*WHAT YOU ARE ASKED TO DO:* Find every line below that contains the word "computer" and copy it out.

(Stored dataset items)
—————
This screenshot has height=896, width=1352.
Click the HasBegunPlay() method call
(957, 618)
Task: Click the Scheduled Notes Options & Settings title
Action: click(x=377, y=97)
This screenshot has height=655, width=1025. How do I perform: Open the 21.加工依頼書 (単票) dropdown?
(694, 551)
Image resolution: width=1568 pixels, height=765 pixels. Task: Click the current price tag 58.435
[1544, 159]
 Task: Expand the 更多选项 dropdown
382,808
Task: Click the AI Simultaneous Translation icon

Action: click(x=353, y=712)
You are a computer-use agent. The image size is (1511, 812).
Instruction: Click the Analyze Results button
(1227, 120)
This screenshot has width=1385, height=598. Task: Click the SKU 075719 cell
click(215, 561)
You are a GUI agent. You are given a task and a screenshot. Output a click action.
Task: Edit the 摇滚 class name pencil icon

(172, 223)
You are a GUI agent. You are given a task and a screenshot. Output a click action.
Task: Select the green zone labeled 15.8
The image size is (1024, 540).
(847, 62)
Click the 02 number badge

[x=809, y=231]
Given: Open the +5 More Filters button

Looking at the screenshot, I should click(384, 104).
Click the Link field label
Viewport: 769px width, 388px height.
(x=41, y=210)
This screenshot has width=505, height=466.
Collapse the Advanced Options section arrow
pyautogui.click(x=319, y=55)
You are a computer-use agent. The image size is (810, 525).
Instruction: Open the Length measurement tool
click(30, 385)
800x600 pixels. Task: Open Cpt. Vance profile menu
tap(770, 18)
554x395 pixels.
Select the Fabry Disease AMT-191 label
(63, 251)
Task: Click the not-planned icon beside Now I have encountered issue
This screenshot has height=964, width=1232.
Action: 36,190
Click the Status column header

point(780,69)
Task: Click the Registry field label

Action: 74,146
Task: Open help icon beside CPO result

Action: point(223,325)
—————
*OUTPUT FOR THIS EXERCISE:*
You are a computer-use agent. The image size is (1511, 812).
You are a computer-use agent. The image size is (810, 525).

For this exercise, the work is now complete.